When addressing the reports about her actions, Kam is angry about what she says was inaccurate information.

 

"One of the things that most bother me about what was published about me is the claim that I snuck into the Command Chief's computer and removed documents. That's not true – all the documents I removed were ones I was exposed to during my job," she says. "I'm aware that removing the documents was forbidden and I should pay for it. It's a violation of the law, I'm not making pretenses. Yet I have no doubt that I wouldn't have done it had it not been so easy to do."

 

'Israel isn't like Germany'  

When referring to the way she views Israel's presence in the territories, Kam says that in her view Israel's conduct is "fundamentally flawed."

 

"I don't think the Israeli presence is the same as the German presence in Poland; we did not massacre people indiscriminately," she says. "However, occupation is a flawed reality any way you look at it, and I, as one who served in the Central Command of the Israeli occupation in Judea and Samaria would not be able to say that 'I saw no evil or heard no evil.'"

 

"This wasn't a way to spare myself, because had they decided to indict everyone, it wouldn't have saved me," she says. "But my thinking was that I'm a party to something that is not right in essence, and that I need to have evidence."

 

However, despite her views, Kam says she is bothered by the fact that she has become a champion of Israel's leftist camp following the affair.

 

"It bothers me to some extent, because they attributed to my acts things that weren't there," she said. "There are serious ideological gaps between me and the classic Tel Aviv leftism.
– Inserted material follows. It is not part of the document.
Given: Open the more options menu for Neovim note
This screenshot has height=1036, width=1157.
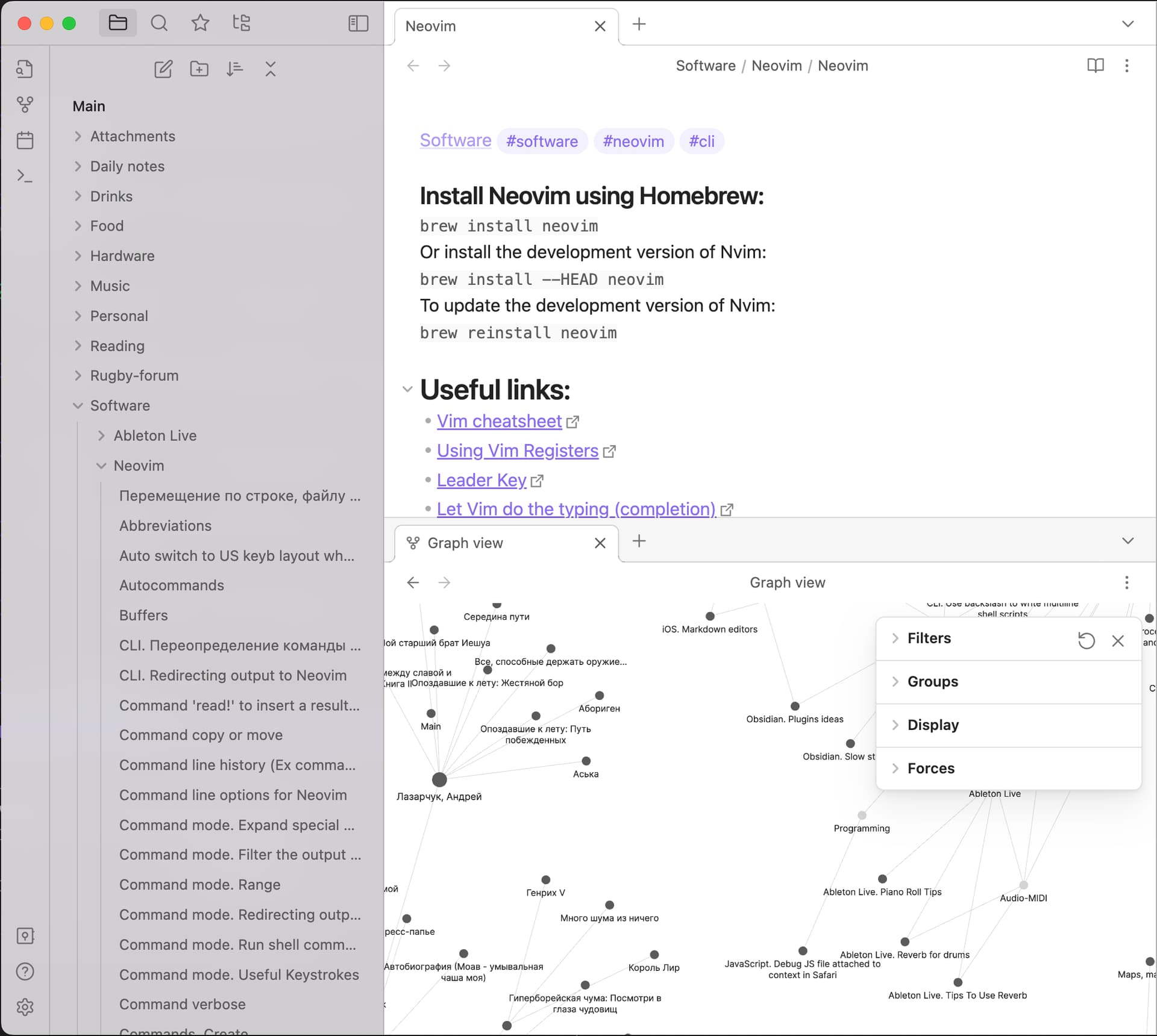Looking at the screenshot, I should coord(1127,66).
For example, I'm not in favor of insubordination. That Left is premised on plenty of ignorance. People talk about the ills of the occupation and about the evacuation of the settlements without seeing a settlement even once in their lives, and that makes me angry."

 

"My leftist views moderated in the army of all places, because I realized that nothing is the way it seems. It's easy to say that the occupation is corrupting and terrible, yet on the inside reality is very complex," she says. "The demonization of the settlers, which to a great extent I adopted like any good leftist, was watered down over there. There were violent hilltop youth, yet in the friction between Jews and Palestinians, I saw how much the moderate camp among the settlers despises it."

 

"If before that I thought we should return to the 1967 borders and evacuate everything, there I realized that Ariel is not the hilltop youth…nonetheless, it was still clear to me like it is today that the occupation is not a proper thing," she says.

 

Kam's worldview, especially on the socioeconomic front, is far from leftist. She keeps characterizing herself as a selfish person mostly interested in self-fulfillment and believes in personal responsibility and capitalism.

 

"My sister doesn't understand how I vote for Meretz with my views," she says. "My mom says I lack compassion. A good friend told me with a sort of disgust: 'you're a Republican.'"

 

"When rallies are held against expelling foreign children, I prefer to sleep at home. Just give me the time and my peace and quiet. I have no explanation for what I did…it's not something I would expect myself to do."

 

Kam says she didn't realize how serious the offence she committed was.

 

"It's reasonable to assume that I didn't understand how big it was. As though something that's so easy to do cannot have such fateful implication," she says. "I'm not thinking about it much because is frustrated me. The more I think how uncharacteristic this act is for me, the more I feel like banging my head against the wall."

 

Kam was convicted in February of possessing and handing over classified information, under the aggravated espionage clause, in the framework of a plea bargain. However, she was not convicted of an intention to undermine national security. At this time, the State demands a lengthy prison sentence, while Kam's defense attorneys won't compromise on even a brief prison term.